### Task
Can you retype everything from the line containing "At what coordinates should I click to accomplish: Tap" down to the line containing "point(1301,27)", character for character?

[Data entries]
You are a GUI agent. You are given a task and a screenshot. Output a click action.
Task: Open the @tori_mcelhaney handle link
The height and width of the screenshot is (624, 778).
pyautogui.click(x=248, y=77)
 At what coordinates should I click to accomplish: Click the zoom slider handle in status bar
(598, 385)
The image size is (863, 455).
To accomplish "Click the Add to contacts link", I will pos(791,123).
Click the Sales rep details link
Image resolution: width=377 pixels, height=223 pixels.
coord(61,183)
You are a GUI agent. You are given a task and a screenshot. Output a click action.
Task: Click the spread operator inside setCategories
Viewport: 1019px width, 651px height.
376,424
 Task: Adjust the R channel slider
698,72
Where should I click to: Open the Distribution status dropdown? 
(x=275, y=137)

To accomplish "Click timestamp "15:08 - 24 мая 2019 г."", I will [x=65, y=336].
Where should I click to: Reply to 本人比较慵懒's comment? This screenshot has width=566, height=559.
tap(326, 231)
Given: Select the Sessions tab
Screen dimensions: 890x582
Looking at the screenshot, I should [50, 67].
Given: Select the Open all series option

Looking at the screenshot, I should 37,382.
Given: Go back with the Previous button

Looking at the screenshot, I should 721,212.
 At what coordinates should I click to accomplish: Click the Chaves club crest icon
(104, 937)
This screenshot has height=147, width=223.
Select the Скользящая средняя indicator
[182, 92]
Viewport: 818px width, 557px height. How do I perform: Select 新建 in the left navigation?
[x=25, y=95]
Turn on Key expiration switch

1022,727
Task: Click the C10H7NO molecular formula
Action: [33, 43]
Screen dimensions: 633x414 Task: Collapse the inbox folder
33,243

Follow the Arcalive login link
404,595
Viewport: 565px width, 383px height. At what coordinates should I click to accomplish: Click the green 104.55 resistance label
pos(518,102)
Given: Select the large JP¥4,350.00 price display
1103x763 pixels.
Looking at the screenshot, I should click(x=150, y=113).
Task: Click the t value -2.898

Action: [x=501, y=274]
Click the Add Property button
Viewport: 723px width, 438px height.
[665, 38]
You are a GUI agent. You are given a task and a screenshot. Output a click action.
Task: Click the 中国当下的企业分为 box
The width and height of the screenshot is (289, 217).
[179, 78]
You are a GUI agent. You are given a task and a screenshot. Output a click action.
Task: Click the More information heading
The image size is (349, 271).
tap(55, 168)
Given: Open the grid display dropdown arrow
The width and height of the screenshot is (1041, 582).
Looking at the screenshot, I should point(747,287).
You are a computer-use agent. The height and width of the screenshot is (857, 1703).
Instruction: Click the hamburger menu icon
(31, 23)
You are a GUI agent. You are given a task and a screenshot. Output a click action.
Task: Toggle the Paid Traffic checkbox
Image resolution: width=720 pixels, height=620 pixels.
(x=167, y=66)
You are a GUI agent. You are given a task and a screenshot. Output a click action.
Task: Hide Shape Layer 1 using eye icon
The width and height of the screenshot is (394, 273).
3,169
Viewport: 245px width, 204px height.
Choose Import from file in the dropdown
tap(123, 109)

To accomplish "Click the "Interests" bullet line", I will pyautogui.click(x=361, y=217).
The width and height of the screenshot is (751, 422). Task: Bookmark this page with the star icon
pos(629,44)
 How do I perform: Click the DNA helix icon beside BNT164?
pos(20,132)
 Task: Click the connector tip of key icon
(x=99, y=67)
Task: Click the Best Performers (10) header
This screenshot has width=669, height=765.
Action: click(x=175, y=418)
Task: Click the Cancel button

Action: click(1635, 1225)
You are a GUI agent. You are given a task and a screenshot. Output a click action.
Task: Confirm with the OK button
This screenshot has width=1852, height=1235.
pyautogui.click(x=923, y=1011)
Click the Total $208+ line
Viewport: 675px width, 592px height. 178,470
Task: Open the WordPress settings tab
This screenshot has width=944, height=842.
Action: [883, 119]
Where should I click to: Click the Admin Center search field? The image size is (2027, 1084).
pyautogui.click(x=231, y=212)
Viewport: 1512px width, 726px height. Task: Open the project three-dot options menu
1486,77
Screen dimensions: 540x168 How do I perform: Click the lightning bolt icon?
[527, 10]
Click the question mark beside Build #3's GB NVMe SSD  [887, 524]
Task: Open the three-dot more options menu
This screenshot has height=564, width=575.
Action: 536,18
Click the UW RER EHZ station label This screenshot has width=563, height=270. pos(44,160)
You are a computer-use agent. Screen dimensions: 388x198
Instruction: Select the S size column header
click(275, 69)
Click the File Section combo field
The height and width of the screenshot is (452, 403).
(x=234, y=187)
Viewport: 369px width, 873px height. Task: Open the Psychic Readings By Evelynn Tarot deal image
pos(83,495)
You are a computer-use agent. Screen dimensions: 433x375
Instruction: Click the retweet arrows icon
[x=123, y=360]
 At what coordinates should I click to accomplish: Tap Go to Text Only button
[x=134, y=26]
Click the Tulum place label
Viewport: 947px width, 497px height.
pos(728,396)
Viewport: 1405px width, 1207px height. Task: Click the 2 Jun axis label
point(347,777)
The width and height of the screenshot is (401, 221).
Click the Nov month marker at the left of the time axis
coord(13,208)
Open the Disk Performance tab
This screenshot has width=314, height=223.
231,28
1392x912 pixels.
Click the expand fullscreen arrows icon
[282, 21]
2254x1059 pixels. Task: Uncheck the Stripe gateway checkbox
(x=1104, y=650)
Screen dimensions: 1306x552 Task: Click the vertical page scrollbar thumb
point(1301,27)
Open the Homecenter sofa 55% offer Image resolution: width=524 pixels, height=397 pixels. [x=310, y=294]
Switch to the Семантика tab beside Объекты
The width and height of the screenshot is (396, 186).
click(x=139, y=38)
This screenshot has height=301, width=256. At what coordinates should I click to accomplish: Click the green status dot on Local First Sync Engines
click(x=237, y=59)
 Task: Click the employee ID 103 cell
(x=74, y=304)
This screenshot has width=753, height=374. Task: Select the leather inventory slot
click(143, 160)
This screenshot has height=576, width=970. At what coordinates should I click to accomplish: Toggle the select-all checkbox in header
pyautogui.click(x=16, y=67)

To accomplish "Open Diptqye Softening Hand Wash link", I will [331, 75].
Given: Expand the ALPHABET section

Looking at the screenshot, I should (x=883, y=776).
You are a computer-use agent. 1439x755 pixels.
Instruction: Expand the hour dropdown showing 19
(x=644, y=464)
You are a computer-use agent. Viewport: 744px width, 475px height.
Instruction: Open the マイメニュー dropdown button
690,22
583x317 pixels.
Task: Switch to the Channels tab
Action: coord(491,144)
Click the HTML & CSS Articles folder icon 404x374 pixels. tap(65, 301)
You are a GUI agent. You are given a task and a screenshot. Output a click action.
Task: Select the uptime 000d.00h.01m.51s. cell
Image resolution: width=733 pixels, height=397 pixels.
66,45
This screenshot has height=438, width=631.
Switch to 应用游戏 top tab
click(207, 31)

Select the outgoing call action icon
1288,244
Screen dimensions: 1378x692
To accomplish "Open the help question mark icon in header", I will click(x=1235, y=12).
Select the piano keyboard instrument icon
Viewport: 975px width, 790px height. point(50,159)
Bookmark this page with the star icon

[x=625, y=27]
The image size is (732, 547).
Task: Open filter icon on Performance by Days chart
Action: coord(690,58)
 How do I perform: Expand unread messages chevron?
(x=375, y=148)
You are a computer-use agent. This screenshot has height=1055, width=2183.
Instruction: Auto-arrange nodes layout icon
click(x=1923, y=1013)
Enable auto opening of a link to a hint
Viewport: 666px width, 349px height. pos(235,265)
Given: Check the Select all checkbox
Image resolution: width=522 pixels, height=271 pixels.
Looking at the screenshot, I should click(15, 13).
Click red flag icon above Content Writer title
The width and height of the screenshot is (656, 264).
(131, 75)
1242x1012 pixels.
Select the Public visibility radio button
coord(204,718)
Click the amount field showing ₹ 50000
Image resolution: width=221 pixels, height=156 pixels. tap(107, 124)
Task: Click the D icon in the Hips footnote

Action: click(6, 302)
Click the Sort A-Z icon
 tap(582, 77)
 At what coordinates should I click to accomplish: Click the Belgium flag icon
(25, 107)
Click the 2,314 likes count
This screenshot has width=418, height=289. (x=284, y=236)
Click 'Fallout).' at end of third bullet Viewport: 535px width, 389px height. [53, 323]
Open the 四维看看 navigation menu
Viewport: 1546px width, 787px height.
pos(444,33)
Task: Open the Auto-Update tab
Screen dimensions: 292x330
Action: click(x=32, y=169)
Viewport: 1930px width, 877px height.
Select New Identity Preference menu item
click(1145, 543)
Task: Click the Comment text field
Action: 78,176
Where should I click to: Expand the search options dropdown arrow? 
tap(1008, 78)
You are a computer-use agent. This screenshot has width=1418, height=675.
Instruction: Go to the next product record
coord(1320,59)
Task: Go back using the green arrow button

### Final result
 At what coordinates should I click to accomplish: Tap Go to Text Only button
[x=134, y=26]
Click the Tulum place label
Viewport: 947px width, 497px height.
pos(728,396)
Viewport: 1405px width, 1207px height. Task: Click the 2 Jun axis label
point(347,777)
The width and height of the screenshot is (401, 221).
Click the Nov month marker at the left of the time axis
coord(13,208)
Open the Disk Performance tab
This screenshot has width=314, height=223.
231,28
1392x912 pixels.
Click the expand fullscreen arrows icon
[282, 21]
2254x1059 pixels. Task: Uncheck the Stripe gateway checkbox
(x=1104, y=650)
Screen dimensions: 1306x552 Task: Click the vertical page scrollbar thumb
point(1301,27)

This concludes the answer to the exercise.